K- here is the deal. I got a new arrow cutter and jig and all this great stuff. Well I prepped a bunch of old arrows mostly for practice and I wanted to check the FOC on these things. Now I swear I read on here some where that the acceptable range was 7-10%. Is this true and if so and your percentage is much higher like 20 or so, is the easiest solution a longer shaft? I could really use the help. And one last thing maybe some one could please explain the calculation for FOC one more time so it is not just me miscalculating something.
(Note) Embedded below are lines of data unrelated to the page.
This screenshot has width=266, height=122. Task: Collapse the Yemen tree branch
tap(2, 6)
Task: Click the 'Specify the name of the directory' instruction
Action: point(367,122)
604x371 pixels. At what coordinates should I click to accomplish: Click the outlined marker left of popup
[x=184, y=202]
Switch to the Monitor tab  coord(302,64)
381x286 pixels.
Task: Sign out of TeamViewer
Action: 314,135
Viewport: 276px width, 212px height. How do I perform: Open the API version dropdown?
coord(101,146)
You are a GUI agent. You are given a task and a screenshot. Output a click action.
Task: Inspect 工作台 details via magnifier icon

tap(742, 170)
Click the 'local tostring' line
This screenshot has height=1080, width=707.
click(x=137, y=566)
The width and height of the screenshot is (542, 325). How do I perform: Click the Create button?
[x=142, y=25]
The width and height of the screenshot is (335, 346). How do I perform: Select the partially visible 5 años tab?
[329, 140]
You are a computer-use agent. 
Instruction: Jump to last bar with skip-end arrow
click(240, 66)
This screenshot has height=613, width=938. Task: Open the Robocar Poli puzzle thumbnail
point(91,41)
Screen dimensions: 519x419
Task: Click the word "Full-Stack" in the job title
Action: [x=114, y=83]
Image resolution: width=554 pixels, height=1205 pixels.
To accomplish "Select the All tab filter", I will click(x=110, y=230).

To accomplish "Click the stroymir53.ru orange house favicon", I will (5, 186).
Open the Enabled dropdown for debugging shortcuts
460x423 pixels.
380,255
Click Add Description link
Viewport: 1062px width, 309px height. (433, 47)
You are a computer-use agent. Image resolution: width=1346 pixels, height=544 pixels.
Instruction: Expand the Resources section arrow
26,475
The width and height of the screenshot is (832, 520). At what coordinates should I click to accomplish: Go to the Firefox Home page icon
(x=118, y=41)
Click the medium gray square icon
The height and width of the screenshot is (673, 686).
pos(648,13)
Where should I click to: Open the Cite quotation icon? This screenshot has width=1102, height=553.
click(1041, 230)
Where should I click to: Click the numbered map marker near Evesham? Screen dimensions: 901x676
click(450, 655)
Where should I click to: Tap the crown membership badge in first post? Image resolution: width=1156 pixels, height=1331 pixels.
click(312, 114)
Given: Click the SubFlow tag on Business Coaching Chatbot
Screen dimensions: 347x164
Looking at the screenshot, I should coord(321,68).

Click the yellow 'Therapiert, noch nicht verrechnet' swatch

Thanks :?


----------



## Finnegan (Sep 7, 2007)

Here you go...everything you need to know about F.O.C. or anything else about arrow construction and tuning. Note that the link is to just one section of the manual.

http://www.huntersfriend.com/2007-Carbo ... guide4.htm


----------



## proutdoors (Sep 24, 2007)

Good link finnegan. I prefer to keep my foc right around 11.

If you are at 20 you can either go with a lighter broadhead/fieldtip, or add more weight to the back end, or go with a heavier arrow. I like fairly heavy arrows and 125 grain tips myself.


----------



## jhunter (Dec 14, 2007)

Thanks guys!!!!


----------



## jhunter (Dec 14, 2007)

K- I think I am on the right track but now to debate how important is FOC? Has anyone seen it make a huge or noticeable difference with their shooting?


----------



## proutdoors (Sep 24, 2007)

jhunter said:


> K- I think I am on the right track but now to debate how important is FOC? Has anyone seen it make a huge or noticeable difference with their shooting?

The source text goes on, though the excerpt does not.